For those of us lucky enough to live in houses or apartments and with enough money to buy even the small things that our culture says should go in them, home seems like a kind of protection from the world. This is not news. It is, however, is a fantasy. It goes something like this: I can’t control what goes on in the government or in the culture at large, I can’t really control what happens to my family, who are of course, implicated in all that goes on in the bigger world. I can however, learn to make a bed with hospital corners, to make fantastically healthy food, to learn how to use sour dough starter.
While most forms of self-protection are Ok with me, I think hysterical domesticity deserves a little scrutiny. I have already mentioned that healing through an elaborate homekeeping can make us forget that, increasingly under this administration, people are at risk of losing their homes. This happens through threats of deportation, decreased access t healthcare, through the proposed repeal of laws protecting people from redlining, from wage theft, and from safe environments.

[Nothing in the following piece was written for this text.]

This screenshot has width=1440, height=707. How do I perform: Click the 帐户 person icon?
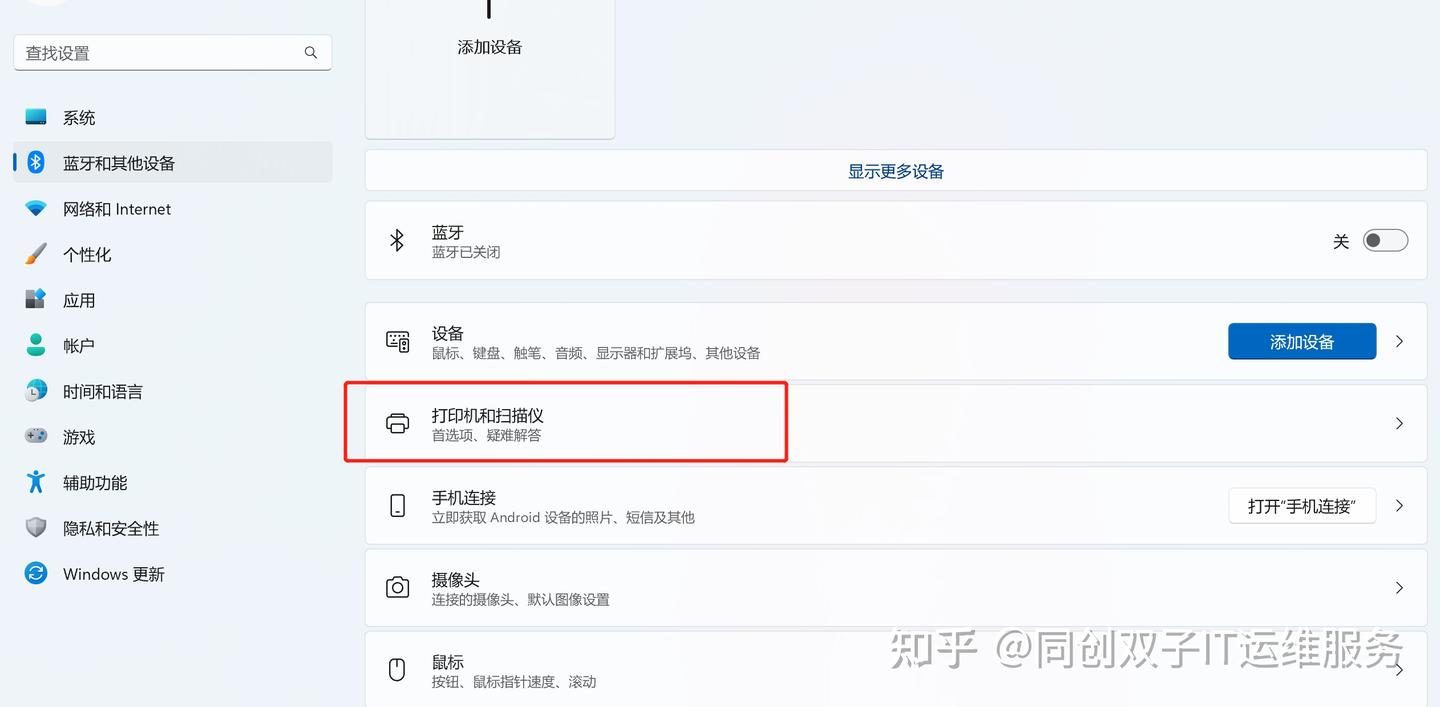(36, 345)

The second issue with hysterical domesticity is perhaps even more fundamental: its celebration of the private can keep us out of the public places where we increasingly need to be seen and heard. We are told in told as if this is unproblematically positive that we can work, bank, watch movies “in our pajamas” –that is in the privacy of our own homes. Working at home used to be the provenance of exploited piece workers; it is now a professional aspiration. We can avoid other people on busses, trains, even on highways. We need not mingle in movie theaters, rub shoulders with fellow shoppers at the “brick and mortar” mall. We need (almost) never meet people markedly different from ourselves.

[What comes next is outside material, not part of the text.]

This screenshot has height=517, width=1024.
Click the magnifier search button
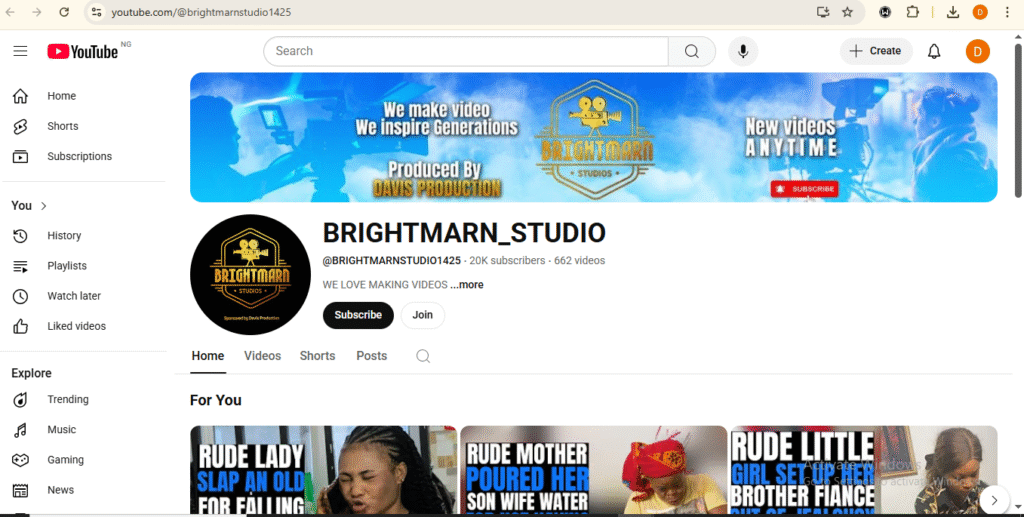(x=692, y=51)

It is difficult, in the flurry of defensive baking, to remember that home has a history of being a problematic and unsafe place for women—and not just because most accidents take place within it walls. Home is, of course, the site of domestic abuse, the covering up of often gendered violence. It has also made women invisible. For two centuries (and differently in different decades) women were told that their place was in the home; they were often told this in the name of protection. In the 1893 George Gissing novel, The Odd Women, the feminist heroine tells her friend and partner that she wished the poor women who crawled into their garrets to stave would die instead in the street, where everyone could see them. My fear is that today, the streets of many cities, including Houston, would be empty of potential witnesses.
I am heartened of course, to see so many women marching, visiting town halls, calling their political representatives (from home, work, or elsewhere), but I am a little leary about the retreat I feel in my own life and in the explosion of consumer items and media that celebrate home. I remember, with some nostalgia, a button I once refused to wear because I was scornful of electoral politics. It said: A Woman’s Place is in the House . . . And in the Senate.” The House is not the only alternative to the home, but it is one great place for feminists to make a presence for themselves.
I am currently writing book called “Homing” about current and historical debates that center on whether a particular activity—birth, schooling, labor—is best done at home or elsewhere. I am trying to write much of it in public, partly because it feels right to do so, and partly because despite what I’ve talked about before, I confess that my house is always a mess. I don’t want to stop writing to clean the kitchen, or to pick dog hair from the couch.
While I would be the last person to deny anyone the pleasure of domestic activities, I think we should understand these pleasures as part of a construction of borders. We should think about the walls around our home as much as we think about the Wall that is part of Trump’s explicit message.